AНДЖЕЙ ДРАВИЧ - ПОЦЕЛУЙ НА МОРОЗЕ
Таков же он был в жизни: сдержанный, суровый, даже суховатый. В разговорах только приоткрывался, не распахивался наизнанку. За его внешней резкостью пряталась глубоко впечатлительная натура и тщательно скрываемая жажда признания. В стихах, где он был откровеннее, он сказал об этом прямо и по-своему: «Успех мне нужен, как навоз земле…». Возможно, повлияло здесь и другое. Как и Трифонов, Борис Абрамович был отягощен пожизненным горбом своего греха, только это не был грех молодости. Когда в 1958 году, в кульминационный момент скандала из-за Нобелевской премии, собрание московских писателей распинало Пастернака – Слуцкий добавил к общему хору свое слово порицания. Для меня это – одна из труднейших психологических загадок. Изощренные интриганы из правления писательского союза, должно быть, шантажировали его. Но чем? И как раз его – твердого, несокрушимого, живую совесть литературы, о ком Евтушенко писал, что «…он жил на гонорары за сочинение маленьких текстов для радио, питался самыми дешевыми консервами, не имея квартиры, снимал крохотную комнатку». Опустим здесь занавес, ведь я уже говорил, что осуждать в подобных случаях – дело нехитрое. По моему глубокому убеждению, которое хотелось бы передать и вам, Борис Абрамович с лихвой отработал и отстрадал свой грех.

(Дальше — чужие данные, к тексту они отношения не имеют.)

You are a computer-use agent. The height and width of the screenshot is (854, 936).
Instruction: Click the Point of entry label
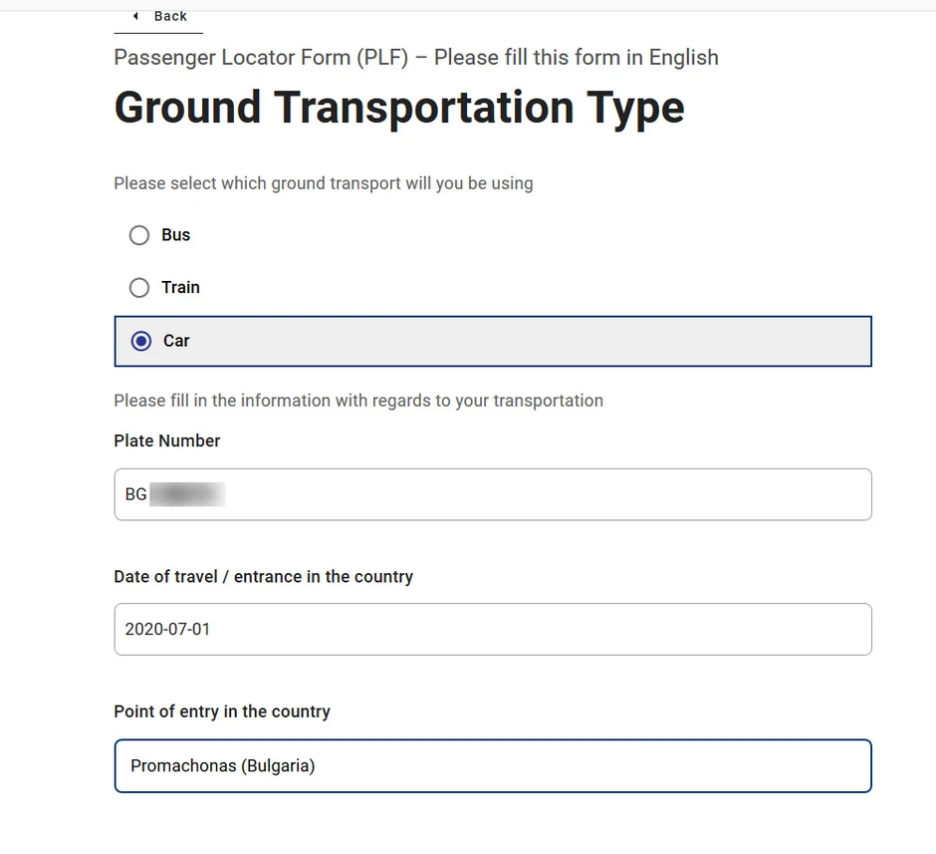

В самом начале знакомства, несмотря на хорошие рекомендации, он отнесся ко мне недоверчиво. «А вы точно знаете, что это порядочный человек?» – упорно расспрашивал он мою будущую жену. Я как бы издали чувствовал на себе его холодный, проницательный, оценивающий взгляд. Как-то он устроил мне – у наших общих друзей – экзамен на знание малоизвестных русских поэтов и заставил попотеть, поскольку ему были ведомы самые заповедные уголки отечественной лирики, являвшейся его главной страстью. Я заработал, думаю, троечку с плюсом. И вот тогда он сделался чуточку мягче. Но и гораздо позже, когда мы вели с ним откровенные беседы, я каждый раз ощущал себя отчасти экзаменуемым. Более того – вдали от Москвы, в Польше, когда я писал что-нибудь о России, мне трудно было отрешиться от мысли, что он об этом узнает, разыщет, прочтет, оценит. Иное дело, что при каждом приезде надлежало отрапортовать ему о прибытии. Это почти дословно так, поскольку своё «слушаю» он произносил по телефону голосом командира, ожидающего рапорта. И такой рапорт следовало приготовить. Сразу после этого «слушаю» следовал вопрос: «Что нового?». Понятно, что нового в Польше. За Польшей Борис Абрамович внимательно и с любовью следил, имел в ней много друзей, переводил многих поэтов и считал, что ее поэтическая культура не уступает русской. Ожидаемый ответ должен был кратко передать самое существенное. Потом звучал столь же лаконичный вопрос: «Когда придёте?». Промедление тут не допускалось. А затем в его полутемном кабинете делался подробный отчет. Хозяин слушал, внимательно глядя настороженными, чуть выпуклыми, как у нахохлившейся птицы, глазами и подперев округлую, скульптурной лепки голову с пышными усами. Он выглядел как родовитый еврейский аристократ (не говорите мне, что это трудно себе вообразить, ибо именно так он выглядел, посмотрите на одну из его многочисленных фотографий и вы согласитесь со мной). Он почти никогда не улыбался, почти никогда его не покидало выражение глубокой озабоченности. Таким, должно быть, его сформировала война, и таким он оставался. Вы чувствовали, что получаемую информацию он взвешивает, оценивает, анализирует. Он задавал конкретные вопросы и сам конкретно информировал о том, что произошло в России. Легкая, поверхностная беседа здесь была исключена. На повторную встречу он, как правило, не приглашал, считая, видимо, цель достигнутой, и был прав.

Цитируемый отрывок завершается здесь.